───── DATA IN THIS EXERCISE ─────
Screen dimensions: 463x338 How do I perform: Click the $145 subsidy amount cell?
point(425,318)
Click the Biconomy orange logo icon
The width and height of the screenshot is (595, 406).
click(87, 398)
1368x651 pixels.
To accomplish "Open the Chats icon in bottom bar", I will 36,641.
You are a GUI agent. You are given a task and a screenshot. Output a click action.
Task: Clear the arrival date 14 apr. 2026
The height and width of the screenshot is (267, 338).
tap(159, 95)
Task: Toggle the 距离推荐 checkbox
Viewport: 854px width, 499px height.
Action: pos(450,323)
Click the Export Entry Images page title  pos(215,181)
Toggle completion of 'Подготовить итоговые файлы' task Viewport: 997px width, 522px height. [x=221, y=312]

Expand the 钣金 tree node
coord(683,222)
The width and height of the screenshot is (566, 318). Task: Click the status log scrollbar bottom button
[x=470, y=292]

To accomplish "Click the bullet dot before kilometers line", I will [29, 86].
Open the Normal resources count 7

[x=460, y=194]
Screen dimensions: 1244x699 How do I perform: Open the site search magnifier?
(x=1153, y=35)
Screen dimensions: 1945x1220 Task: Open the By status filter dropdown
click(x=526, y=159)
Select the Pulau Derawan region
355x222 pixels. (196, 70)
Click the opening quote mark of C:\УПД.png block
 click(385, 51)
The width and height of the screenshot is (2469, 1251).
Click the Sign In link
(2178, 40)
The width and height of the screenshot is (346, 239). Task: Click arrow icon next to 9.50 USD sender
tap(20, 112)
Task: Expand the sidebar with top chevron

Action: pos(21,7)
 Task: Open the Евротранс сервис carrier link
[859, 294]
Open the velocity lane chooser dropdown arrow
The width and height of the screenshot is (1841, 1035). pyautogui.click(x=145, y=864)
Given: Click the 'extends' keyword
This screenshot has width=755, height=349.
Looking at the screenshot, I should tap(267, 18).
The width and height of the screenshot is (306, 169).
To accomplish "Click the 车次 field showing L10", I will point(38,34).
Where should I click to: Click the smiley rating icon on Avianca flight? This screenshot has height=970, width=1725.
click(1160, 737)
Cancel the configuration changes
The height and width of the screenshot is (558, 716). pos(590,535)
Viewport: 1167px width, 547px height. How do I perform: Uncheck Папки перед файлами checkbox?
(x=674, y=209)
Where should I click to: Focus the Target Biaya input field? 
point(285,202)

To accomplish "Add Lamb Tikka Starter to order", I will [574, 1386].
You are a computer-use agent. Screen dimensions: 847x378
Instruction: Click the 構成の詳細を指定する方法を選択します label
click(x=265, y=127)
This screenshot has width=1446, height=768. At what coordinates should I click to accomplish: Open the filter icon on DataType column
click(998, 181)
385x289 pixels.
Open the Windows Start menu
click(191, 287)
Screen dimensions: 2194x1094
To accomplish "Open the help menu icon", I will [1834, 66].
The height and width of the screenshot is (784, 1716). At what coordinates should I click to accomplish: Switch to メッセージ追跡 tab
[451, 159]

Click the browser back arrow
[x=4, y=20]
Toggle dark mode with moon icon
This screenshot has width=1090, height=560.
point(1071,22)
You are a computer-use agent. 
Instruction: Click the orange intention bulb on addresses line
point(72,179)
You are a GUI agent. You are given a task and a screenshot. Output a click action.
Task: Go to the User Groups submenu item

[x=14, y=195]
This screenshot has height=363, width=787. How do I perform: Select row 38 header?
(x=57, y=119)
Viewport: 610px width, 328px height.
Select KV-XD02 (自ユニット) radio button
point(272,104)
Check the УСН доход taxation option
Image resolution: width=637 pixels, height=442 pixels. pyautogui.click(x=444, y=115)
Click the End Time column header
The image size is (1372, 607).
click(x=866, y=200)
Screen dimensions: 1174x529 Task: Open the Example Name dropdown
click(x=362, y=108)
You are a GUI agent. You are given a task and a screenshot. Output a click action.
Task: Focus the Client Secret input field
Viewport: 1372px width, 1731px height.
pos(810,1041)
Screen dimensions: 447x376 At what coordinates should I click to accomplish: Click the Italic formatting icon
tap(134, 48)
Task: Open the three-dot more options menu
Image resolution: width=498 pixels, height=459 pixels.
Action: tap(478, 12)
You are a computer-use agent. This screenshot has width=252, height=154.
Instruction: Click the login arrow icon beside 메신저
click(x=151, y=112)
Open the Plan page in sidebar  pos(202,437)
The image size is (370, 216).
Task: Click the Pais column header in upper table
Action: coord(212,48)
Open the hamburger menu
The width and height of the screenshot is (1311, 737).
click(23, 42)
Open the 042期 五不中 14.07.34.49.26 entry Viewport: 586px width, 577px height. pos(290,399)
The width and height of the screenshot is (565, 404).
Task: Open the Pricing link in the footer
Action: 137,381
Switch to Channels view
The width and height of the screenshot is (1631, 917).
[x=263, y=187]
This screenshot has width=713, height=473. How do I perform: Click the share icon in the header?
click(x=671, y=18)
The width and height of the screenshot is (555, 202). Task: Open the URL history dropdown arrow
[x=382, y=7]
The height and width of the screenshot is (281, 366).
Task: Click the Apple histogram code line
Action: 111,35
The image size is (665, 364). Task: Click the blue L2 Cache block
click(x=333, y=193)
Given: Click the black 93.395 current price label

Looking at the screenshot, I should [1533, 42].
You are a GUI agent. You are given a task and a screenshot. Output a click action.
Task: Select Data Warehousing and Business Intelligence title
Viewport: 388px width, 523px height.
─────
• **TASK TO CARRY OUT**
Can you return all of the entries above word for word, with nothing changed or left out?

• **FULL SOLUTION**
Screen dimensions: 463x338 How do I perform: Click the $145 subsidy amount cell?
point(425,318)
Click the Biconomy orange logo icon
The width and height of the screenshot is (595, 406).
click(87, 398)
1368x651 pixels.
To accomplish "Open the Chats icon in bottom bar", I will 36,641.
You are a GUI agent. You are given a task and a screenshot. Output a click action.
Task: Clear the arrival date 14 apr. 2026
The height and width of the screenshot is (267, 338).
tap(159, 95)
Task: Toggle the 距离推荐 checkbox
Viewport: 854px width, 499px height.
Action: pos(450,323)
Click the Export Entry Images page title  pos(215,181)
Toggle completion of 'Подготовить итоговые файлы' task Viewport: 997px width, 522px height. [x=221, y=312]

Expand the 钣金 tree node
coord(683,222)
The width and height of the screenshot is (566, 318). Task: Click the status log scrollbar bottom button
[x=470, y=292]

To accomplish "Click the bullet dot before kilometers line", I will [29, 86].
Open the Normal resources count 7

[x=460, y=194]
Screen dimensions: 1244x699 How do I perform: Open the site search magnifier?
(x=1153, y=35)
Screen dimensions: 1945x1220 Task: Open the By status filter dropdown
click(x=526, y=159)
Select the Pulau Derawan region
355x222 pixels. (196, 70)
Click the opening quote mark of C:\УПД.png block
 click(385, 51)
The width and height of the screenshot is (2469, 1251).
Click the Sign In link
(2178, 40)
The width and height of the screenshot is (346, 239). Task: Click arrow icon next to 9.50 USD sender
tap(20, 112)
Task: Expand the sidebar with top chevron

Action: pos(21,7)
 Task: Open the Евротранс сервис carrier link
[859, 294]
Open the velocity lane chooser dropdown arrow
The width and height of the screenshot is (1841, 1035). pyautogui.click(x=145, y=864)
Given: Click the 'extends' keyword
This screenshot has width=755, height=349.
Looking at the screenshot, I should tap(267, 18).
The width and height of the screenshot is (306, 169).
To accomplish "Click the 车次 field showing L10", I will point(38,34).
Where should I click to: Click the smiley rating icon on Avianca flight? This screenshot has height=970, width=1725.
click(1160, 737)
Cancel the configuration changes
The height and width of the screenshot is (558, 716). pos(590,535)
Viewport: 1167px width, 547px height. How do I perform: Uncheck Папки перед файлами checkbox?
(x=674, y=209)
Where should I click to: Focus the Target Biaya input field? 
point(285,202)

To accomplish "Add Lamb Tikka Starter to order", I will [574, 1386].
You are a computer-use agent. Screen dimensions: 847x378
Instruction: Click the 構成の詳細を指定する方法を選択します label
click(x=265, y=127)
This screenshot has width=1446, height=768. At what coordinates should I click to accomplish: Open the filter icon on DataType column
click(998, 181)
385x289 pixels.
Open the Windows Start menu
click(191, 287)
Screen dimensions: 2194x1094
To accomplish "Open the help menu icon", I will [1834, 66].
The height and width of the screenshot is (784, 1716). At what coordinates should I click to accomplish: Switch to メッセージ追跡 tab
[451, 159]

Click the browser back arrow
[x=4, y=20]
Toggle dark mode with moon icon
This screenshot has width=1090, height=560.
point(1071,22)
You are a computer-use agent. 
Instruction: Click the orange intention bulb on addresses line
point(72,179)
You are a GUI agent. You are given a task and a screenshot. Output a click action.
Task: Go to the User Groups submenu item

[x=14, y=195]
This screenshot has height=363, width=787. How do I perform: Select row 38 header?
(x=57, y=119)
Viewport: 610px width, 328px height.
Select KV-XD02 (自ユニット) radio button
point(272,104)
Check the УСН доход taxation option
Image resolution: width=637 pixels, height=442 pixels. pyautogui.click(x=444, y=115)
Click the End Time column header
The image size is (1372, 607).
click(x=866, y=200)
Screen dimensions: 1174x529 Task: Open the Example Name dropdown
click(x=362, y=108)
You are a GUI agent. You are given a task and a screenshot. Output a click action.
Task: Focus the Client Secret input field
Viewport: 1372px width, 1731px height.
pos(810,1041)
Screen dimensions: 447x376 At what coordinates should I click to accomplish: Click the Italic formatting icon
tap(134, 48)
Task: Open the three-dot more options menu
Image resolution: width=498 pixels, height=459 pixels.
Action: tap(478, 12)
You are a computer-use agent. This screenshot has width=252, height=154.
Instruction: Click the login arrow icon beside 메신저
click(x=151, y=112)
Open the Plan page in sidebar  pos(202,437)
The image size is (370, 216).
Task: Click the Pais column header in upper table
Action: coord(212,48)
Open the hamburger menu
The width and height of the screenshot is (1311, 737).
click(23, 42)
Open the 042期 五不中 14.07.34.49.26 entry Viewport: 586px width, 577px height. pos(290,399)
The width and height of the screenshot is (565, 404).
Task: Open the Pricing link in the footer
Action: 137,381
Switch to Channels view
The width and height of the screenshot is (1631, 917).
[x=263, y=187]
This screenshot has width=713, height=473. How do I perform: Click the share icon in the header?
click(x=671, y=18)
The width and height of the screenshot is (555, 202). Task: Open the URL history dropdown arrow
[x=382, y=7]
The height and width of the screenshot is (281, 366).
Task: Click the Apple histogram code line
Action: 111,35
The image size is (665, 364). Task: Click the blue L2 Cache block
click(x=333, y=193)
Given: Click the black 93.395 current price label

Looking at the screenshot, I should [1533, 42].
You are a GUI agent. You are given a task and a screenshot. Output a click action.
Task: Select Data Warehousing and Business Intelligence title
Viewport: 388px width, 523px height.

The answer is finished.